Provided data ::
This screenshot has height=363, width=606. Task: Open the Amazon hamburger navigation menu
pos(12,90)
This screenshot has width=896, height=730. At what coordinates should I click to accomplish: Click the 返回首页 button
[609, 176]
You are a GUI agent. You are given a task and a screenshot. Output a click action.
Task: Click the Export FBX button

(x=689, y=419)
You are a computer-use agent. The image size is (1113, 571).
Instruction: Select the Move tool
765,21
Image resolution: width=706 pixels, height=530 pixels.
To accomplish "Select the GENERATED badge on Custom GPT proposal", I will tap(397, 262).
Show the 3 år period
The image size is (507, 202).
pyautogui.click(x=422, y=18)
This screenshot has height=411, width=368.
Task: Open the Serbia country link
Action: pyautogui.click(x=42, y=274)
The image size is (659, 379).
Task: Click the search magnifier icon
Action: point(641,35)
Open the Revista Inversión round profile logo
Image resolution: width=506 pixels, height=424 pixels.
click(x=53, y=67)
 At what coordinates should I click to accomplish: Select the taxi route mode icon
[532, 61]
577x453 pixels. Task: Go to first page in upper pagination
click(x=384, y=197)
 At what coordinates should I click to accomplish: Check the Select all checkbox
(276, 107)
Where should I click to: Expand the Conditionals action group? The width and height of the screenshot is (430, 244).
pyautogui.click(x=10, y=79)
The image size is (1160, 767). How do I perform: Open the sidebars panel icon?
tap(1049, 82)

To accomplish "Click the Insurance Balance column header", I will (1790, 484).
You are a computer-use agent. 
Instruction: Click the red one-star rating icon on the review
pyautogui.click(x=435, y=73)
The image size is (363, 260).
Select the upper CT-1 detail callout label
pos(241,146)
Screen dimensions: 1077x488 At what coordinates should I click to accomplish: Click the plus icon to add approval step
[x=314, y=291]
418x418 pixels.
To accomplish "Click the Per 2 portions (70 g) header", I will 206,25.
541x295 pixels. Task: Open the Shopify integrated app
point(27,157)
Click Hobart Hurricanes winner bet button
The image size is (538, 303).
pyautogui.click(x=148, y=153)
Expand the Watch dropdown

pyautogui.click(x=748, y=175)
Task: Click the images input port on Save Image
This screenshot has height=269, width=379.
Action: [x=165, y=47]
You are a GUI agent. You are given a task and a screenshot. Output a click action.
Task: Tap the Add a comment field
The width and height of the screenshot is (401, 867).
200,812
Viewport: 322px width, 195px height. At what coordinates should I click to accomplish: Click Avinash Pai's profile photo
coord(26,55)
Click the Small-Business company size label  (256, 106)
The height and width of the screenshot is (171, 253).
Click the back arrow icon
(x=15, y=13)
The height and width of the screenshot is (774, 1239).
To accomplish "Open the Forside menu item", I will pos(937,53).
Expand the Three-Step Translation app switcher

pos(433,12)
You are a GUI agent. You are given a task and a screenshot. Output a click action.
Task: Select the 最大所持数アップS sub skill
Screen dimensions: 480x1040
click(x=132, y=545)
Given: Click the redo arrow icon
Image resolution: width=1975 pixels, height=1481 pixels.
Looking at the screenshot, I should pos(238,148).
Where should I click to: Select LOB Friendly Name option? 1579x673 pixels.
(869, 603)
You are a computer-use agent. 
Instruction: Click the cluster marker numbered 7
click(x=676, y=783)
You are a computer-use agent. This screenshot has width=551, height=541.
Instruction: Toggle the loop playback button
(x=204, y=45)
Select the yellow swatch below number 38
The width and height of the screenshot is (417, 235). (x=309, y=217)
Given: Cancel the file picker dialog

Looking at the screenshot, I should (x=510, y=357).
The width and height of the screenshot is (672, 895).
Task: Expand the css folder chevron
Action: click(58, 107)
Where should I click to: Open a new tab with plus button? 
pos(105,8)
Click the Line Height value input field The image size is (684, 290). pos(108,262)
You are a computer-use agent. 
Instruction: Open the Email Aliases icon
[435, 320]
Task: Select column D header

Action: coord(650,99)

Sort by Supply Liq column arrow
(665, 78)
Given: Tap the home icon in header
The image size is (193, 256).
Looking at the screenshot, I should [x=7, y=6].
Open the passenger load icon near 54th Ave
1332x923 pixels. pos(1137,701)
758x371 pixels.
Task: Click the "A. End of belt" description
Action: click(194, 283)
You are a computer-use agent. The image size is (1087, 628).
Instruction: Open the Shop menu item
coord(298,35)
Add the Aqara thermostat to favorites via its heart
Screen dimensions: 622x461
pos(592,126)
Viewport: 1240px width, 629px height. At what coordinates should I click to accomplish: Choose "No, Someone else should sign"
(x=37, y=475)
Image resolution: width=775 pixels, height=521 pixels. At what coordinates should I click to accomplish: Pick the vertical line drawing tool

Objective ::
Rewrite every item above with "coordinates" replaced by "position", changing nothing else.

Output for this task ::
This screenshot has height=363, width=606. Task: Open the Amazon hamburger navigation menu
pos(12,90)
This screenshot has width=896, height=730. At what position should I click to accomplish: Click the 返回首页 button
[609, 176]
You are a GUI agent. You are given a task and a screenshot. Output a click action.
Task: Click the Export FBX button

(x=689, y=419)
You are a computer-use agent. The image size is (1113, 571).
Instruction: Select the Move tool
765,21
Image resolution: width=706 pixels, height=530 pixels.
To accomplish "Select the GENERATED badge on Custom GPT proposal", I will tap(397, 262).
Show the 3 år period
The image size is (507, 202).
pyautogui.click(x=422, y=18)
This screenshot has height=411, width=368.
Task: Open the Serbia country link
Action: pyautogui.click(x=42, y=274)
The image size is (659, 379).
Task: Click the search magnifier icon
Action: point(641,35)
Open the Revista Inversión round profile logo
Image resolution: width=506 pixels, height=424 pixels.
click(x=53, y=67)
 At what position should I click to accomplish: Select the taxi route mode icon
[532, 61]
577x453 pixels. Task: Go to first page in upper pagination
click(x=384, y=197)
 At what position should I click to accomplish: Check the Select all checkbox
(276, 107)
Where should I click to: Expand the Conditionals action group? The width and height of the screenshot is (430, 244).
pyautogui.click(x=10, y=79)
The image size is (1160, 767). How do I perform: Open the sidebars panel icon?
tap(1049, 82)

To accomplish "Click the Insurance Balance column header", I will (1790, 484).
You are a computer-use agent. 
Instruction: Click the red one-star rating icon on the review
pyautogui.click(x=435, y=73)
The image size is (363, 260).
Select the upper CT-1 detail callout label
pos(241,146)
Screen dimensions: 1077x488 At what position should I click to accomplish: Click the plus icon to add approval step
[x=314, y=291]
418x418 pixels.
To accomplish "Click the Per 2 portions (70 g) header", I will 206,25.
541x295 pixels. Task: Open the Shopify integrated app
point(27,157)
Click Hobart Hurricanes winner bet button
The image size is (538, 303).
pyautogui.click(x=148, y=153)
Expand the Watch dropdown

pyautogui.click(x=748, y=175)
Task: Click the images input port on Save Image
This screenshot has height=269, width=379.
Action: [x=165, y=47]
You are a GUI agent. You are given a task and a screenshot. Output a click action.
Task: Tap the Add a comment field
The width and height of the screenshot is (401, 867).
200,812
Viewport: 322px width, 195px height. At what position should I click to accomplish: Click Avinash Pai's profile photo
coord(26,55)
Click the Small-Business company size label  (256, 106)
The height and width of the screenshot is (171, 253).
Click the back arrow icon
(x=15, y=13)
The height and width of the screenshot is (774, 1239).
To accomplish "Open the Forside menu item", I will pos(937,53).
Expand the Three-Step Translation app switcher

pos(433,12)
You are a GUI agent. You are given a task and a screenshot. Output a click action.
Task: Select the 最大所持数アップS sub skill
Screen dimensions: 480x1040
click(x=132, y=545)
Given: Click the redo arrow icon
Image resolution: width=1975 pixels, height=1481 pixels.
Looking at the screenshot, I should pos(238,148).
Where should I click to: Select LOB Friendly Name option? 1579x673 pixels.
(869, 603)
You are a computer-use agent. 
Instruction: Click the cluster marker numbered 7
click(x=676, y=783)
You are a computer-use agent. This screenshot has width=551, height=541.
Instruction: Toggle the loop playback button
(x=204, y=45)
Select the yellow swatch below number 38
The width and height of the screenshot is (417, 235). (x=309, y=217)
Given: Cancel the file picker dialog

Looking at the screenshot, I should (x=510, y=357).
The width and height of the screenshot is (672, 895).
Task: Expand the css folder chevron
Action: click(58, 107)
Where should I click to: Open a new tab with plus button? 
pos(105,8)
Click the Line Height value input field The image size is (684, 290). pos(108,262)
You are a computer-use agent. 
Instruction: Open the Email Aliases icon
[435, 320]
Task: Select column D header

Action: coord(650,99)

Sort by Supply Liq column arrow
(665, 78)
Given: Tap the home icon in header
The image size is (193, 256).
Looking at the screenshot, I should [x=7, y=6].
Open the passenger load icon near 54th Ave
1332x923 pixels. pos(1137,701)
758x371 pixels.
Task: Click the "A. End of belt" description
Action: click(194, 283)
You are a computer-use agent. The image size is (1087, 628).
Instruction: Open the Shop menu item
coord(298,35)
Add the Aqara thermostat to favorites via its heart
Screen dimensions: 622x461
pos(592,126)
Viewport: 1240px width, 629px height. At what position should I click to accomplish: Choose "No, Someone else should sign"
(x=37, y=475)
Image resolution: width=775 pixels, height=521 pixels. At what position should I click to accomplish: Pick the vertical line drawing tool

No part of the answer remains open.